Chevron maintains that it will be cash flow positive in the Permian by 2020 and that the company would allocate much of additional cash flow to shareholder distributions. The company appears confident about the path that it is on in West Texas.
But the health of the industry is in the eye of the beholder, in many ways. In response to Chevron’s financial results, some market analysts were not as impressed. “THE REAL STORY IS THAT THE FRACKING SECTOR HAS BEEN, AND CONTINUES TO BE, A FINANCIAL BUST,” Kathy Hipple, Tom Sanzillo and Clark Williams-Derry wrote in a joint commentary for the Institute for Energy Economics and Financial Analysis (IEEFA) and the Sightline Institute. Related: Oil Prices Could Soar On Trade War Truce
The analysts said that the industry continues to utter the same refrain that it has been for a long time: “Wait ‘til next year.” They are referring to Chevron’s promise to be cash flow positive in the Permian by 2020. “The oil and gas giant is now admitting that its enormous bets on the Permian Basin will continue to bleed red ink for the rest of 2019. Investors will have to wait for yet another year — at least — until Chevron’s Permian assets start to pay off,” they wrote.

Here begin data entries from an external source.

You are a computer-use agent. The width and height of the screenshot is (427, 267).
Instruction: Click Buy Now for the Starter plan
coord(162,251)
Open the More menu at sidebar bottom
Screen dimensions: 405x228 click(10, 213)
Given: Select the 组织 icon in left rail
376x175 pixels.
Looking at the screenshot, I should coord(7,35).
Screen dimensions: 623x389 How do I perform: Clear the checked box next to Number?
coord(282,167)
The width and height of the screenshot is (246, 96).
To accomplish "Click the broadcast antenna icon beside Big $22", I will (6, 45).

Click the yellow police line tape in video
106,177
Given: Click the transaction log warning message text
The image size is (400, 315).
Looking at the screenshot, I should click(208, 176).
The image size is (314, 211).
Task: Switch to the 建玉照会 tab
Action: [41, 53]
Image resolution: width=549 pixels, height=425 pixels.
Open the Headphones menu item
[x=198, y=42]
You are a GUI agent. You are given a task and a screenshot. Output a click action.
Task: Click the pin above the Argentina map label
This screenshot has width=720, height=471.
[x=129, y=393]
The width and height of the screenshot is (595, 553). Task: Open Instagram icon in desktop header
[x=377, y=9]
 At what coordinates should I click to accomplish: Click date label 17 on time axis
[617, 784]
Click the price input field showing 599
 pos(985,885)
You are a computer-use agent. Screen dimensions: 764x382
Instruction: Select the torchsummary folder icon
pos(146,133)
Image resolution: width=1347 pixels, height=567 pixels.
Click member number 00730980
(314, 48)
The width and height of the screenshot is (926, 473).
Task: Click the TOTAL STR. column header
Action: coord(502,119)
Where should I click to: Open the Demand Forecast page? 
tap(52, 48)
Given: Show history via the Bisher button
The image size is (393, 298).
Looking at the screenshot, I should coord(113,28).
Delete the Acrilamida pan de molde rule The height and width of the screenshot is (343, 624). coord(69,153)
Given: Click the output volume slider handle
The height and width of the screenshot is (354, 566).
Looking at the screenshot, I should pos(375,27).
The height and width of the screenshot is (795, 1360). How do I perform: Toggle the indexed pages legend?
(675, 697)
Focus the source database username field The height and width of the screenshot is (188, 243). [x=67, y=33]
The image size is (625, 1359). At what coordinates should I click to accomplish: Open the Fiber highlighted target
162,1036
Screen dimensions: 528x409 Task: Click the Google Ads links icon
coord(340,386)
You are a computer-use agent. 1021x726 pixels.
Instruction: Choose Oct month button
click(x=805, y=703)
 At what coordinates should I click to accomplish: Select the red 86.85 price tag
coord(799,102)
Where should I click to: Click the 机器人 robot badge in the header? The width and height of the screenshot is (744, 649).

In a previous study, the trio of analysts found that a selection of 32 mid-sized U.S. E&Ps spent nearly $1 billion more on drilling and related capital expenditures during the third quarter of 2018 than they generated in sales, which was notable because market conditions were much more auspicious than at any point in previous years. “These results may come as a surprise to investors who incorrectly equate rising output with financial success,” they wrote. At the time, U.S. oil production was breaking records, oil prices were at their highest point in years and “[e]ven with those advantages, our sample of mid-size oil and gas producers continued to hemorrhage cash due to the high cost of drilling and the industry’s seemingly insatiable thirst for capital.”
Chevron is a late-comer to the Permian, so presumably they are in the early growth stages, spending on drilling so that they can scale up and eventually turn a profit. But, as the IEEFA and Sightline Institute analysts note, that has been the mantra from most shale companies for more than a decade. If Chevron manages to become cash flow positive, investors will likely forgive and forget. But that remains to be seen. In the meantime, Wall Street is beginning to lose some patience with shale drillers.